19.7.08

on no tongue

sometimes, it takes awhile for me to find something to say, but when it comes, it comes and i hope you read it (o reader).

i've had hymns running over and over in my head recently. i've been humming them as i walk into Dunkin' Donuts with blatant disregard for what humming does to distract other patrons. they're big things, hymns. they're not meant to be hummed alone; they're choral things. they want to be sung by groups of people, all of whom sing different lines, some alto, some bass and so on. when it's just a melody, it seems bare. humming a single melody with a sweating cup of iced coffee in your hand is nothing like a thunderous sanctuary filled with song, melody and harmonies layered on top of each other.

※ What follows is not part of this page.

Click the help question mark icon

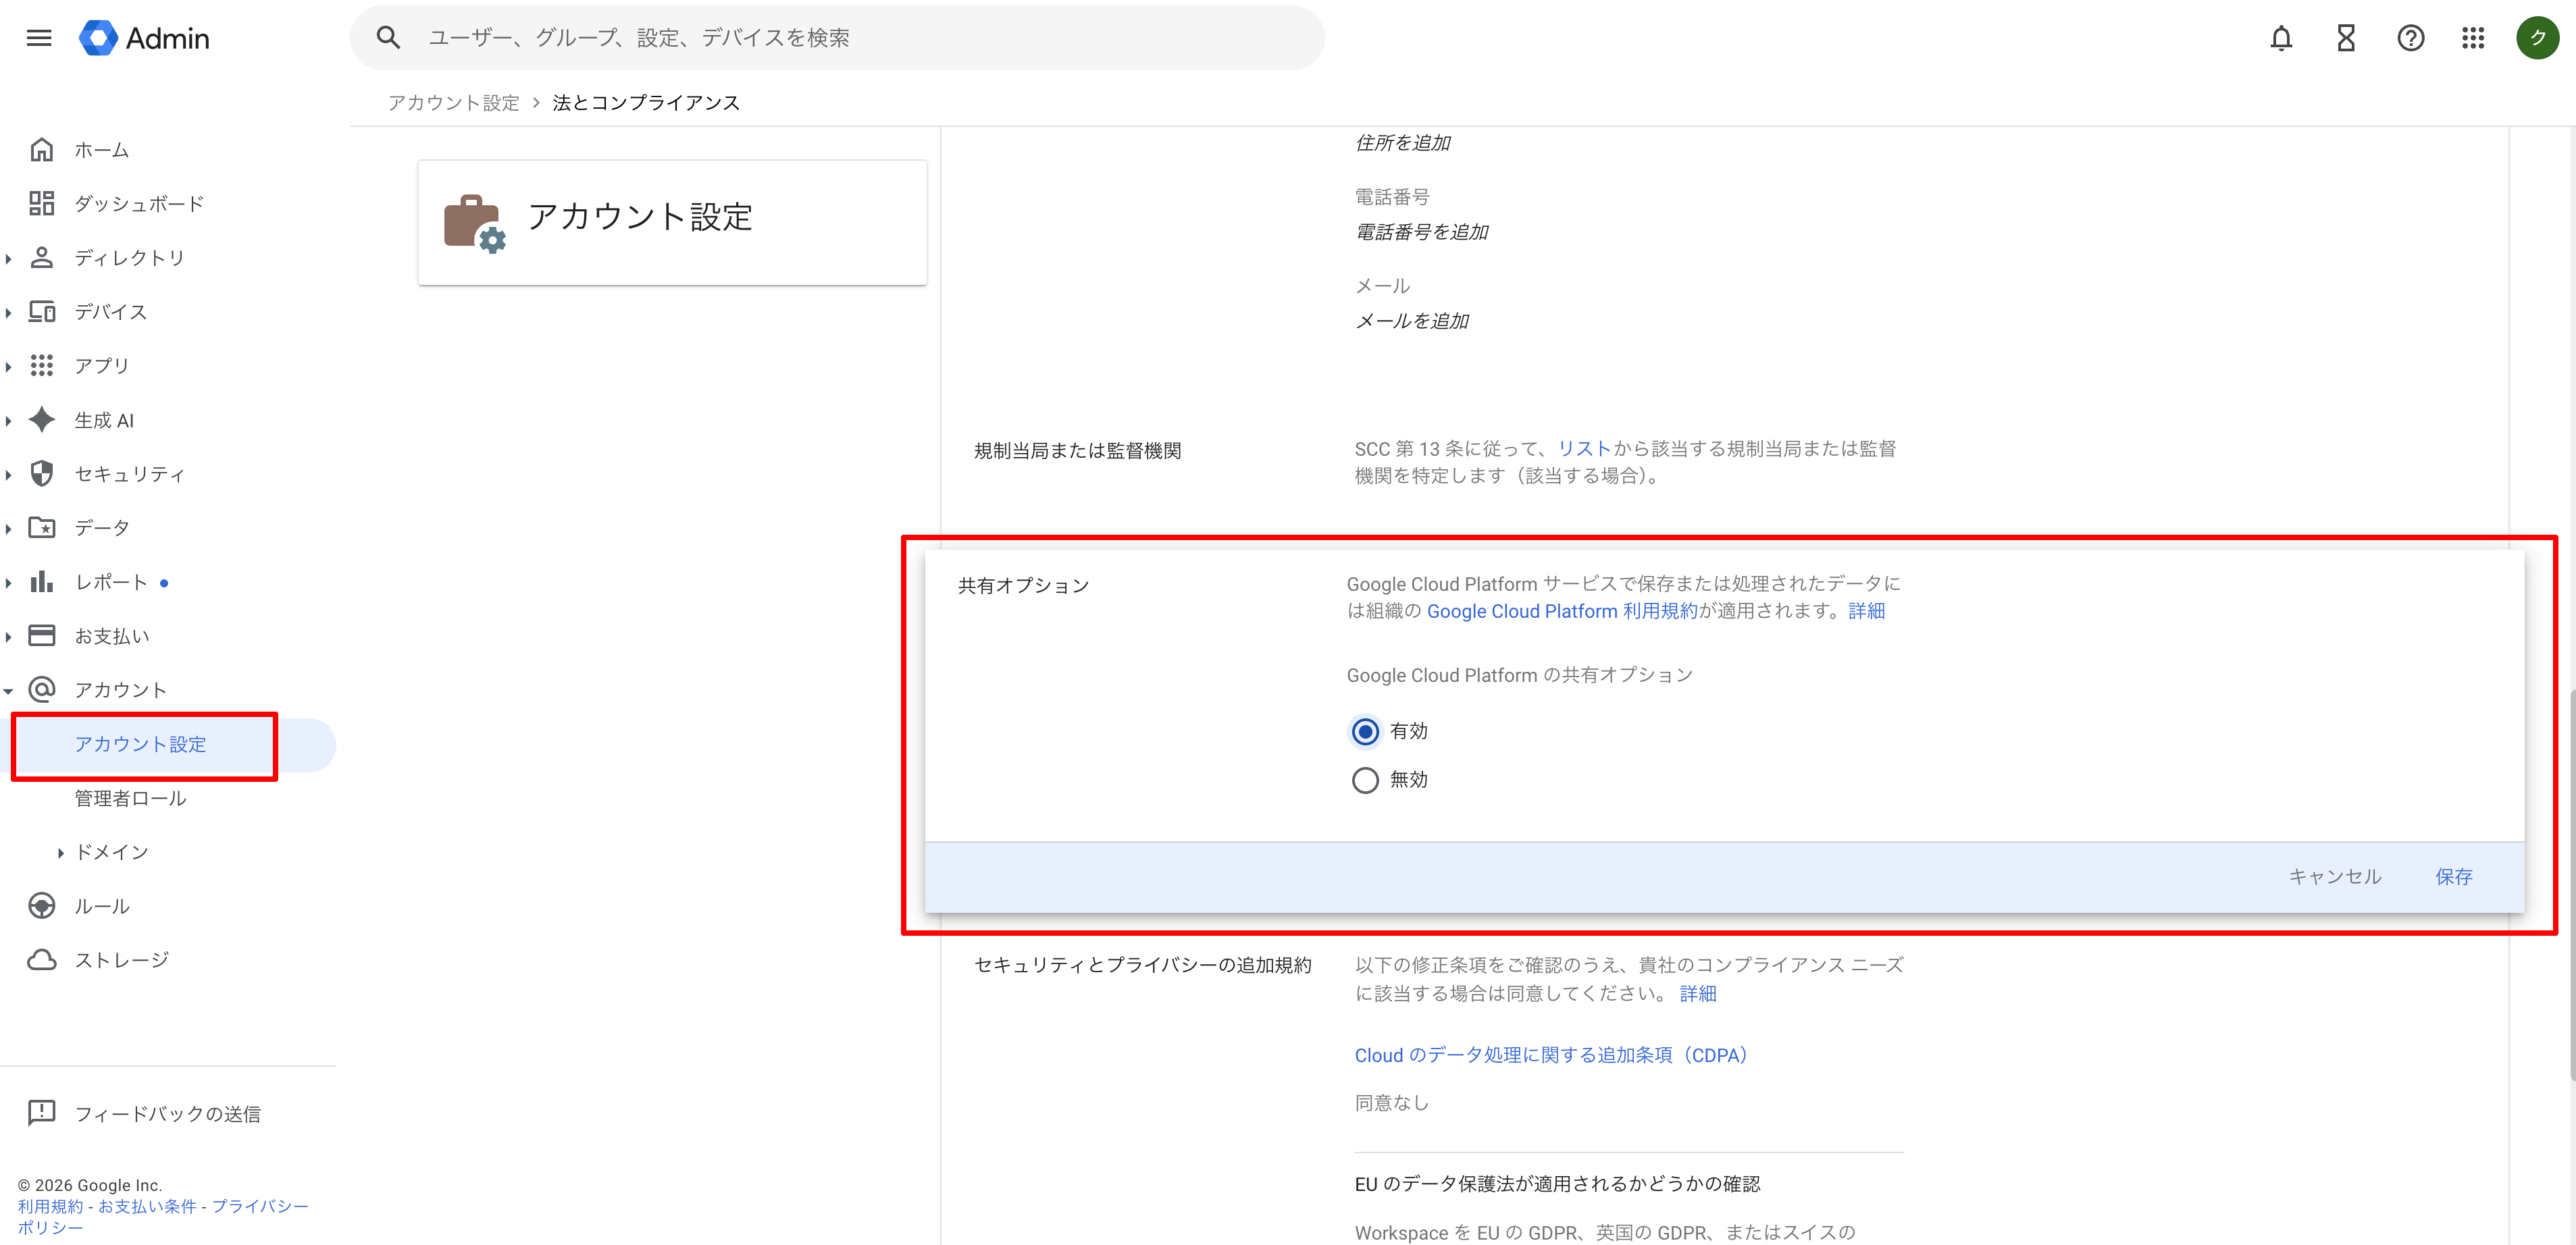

it helps us reassert that we are not individuals. we are layered lines, one on top of another, one below, supporting, accenting, completing, fulfilling. otherwise, we're fragments.

when my host father drove me to work in Uganda, he had a wonderful knack to sing the lines to a hymn and not always the melody. trodding down the road that bisects Kalerwe Market, he would sing, "When peace like a river, attendeth my way" in a trembling voice, nothing like a boom. his thick accent llaced into every line, he would change the tempo, occasionally lose the key, change sections from melody to tenor, from bass to melody. eventually, though, i learned to chime in, to begin singing the parts he wasn't singing. until, without much deliberate collaboration, we sang all the way through a traffic jam, and wished each other well for the workday as i exited the car.

they weren't elegant songs, and it wasn't an elegant sanctuary. we flubbed lyrics; the inside of a Nissan pales in comparison to the vaulted ceilings of a church. it was sloppy and beautiful.

i'm humming out sloppy and beautiful moments, with every iced coffee and car ride. they are all around me, and they are full of memories.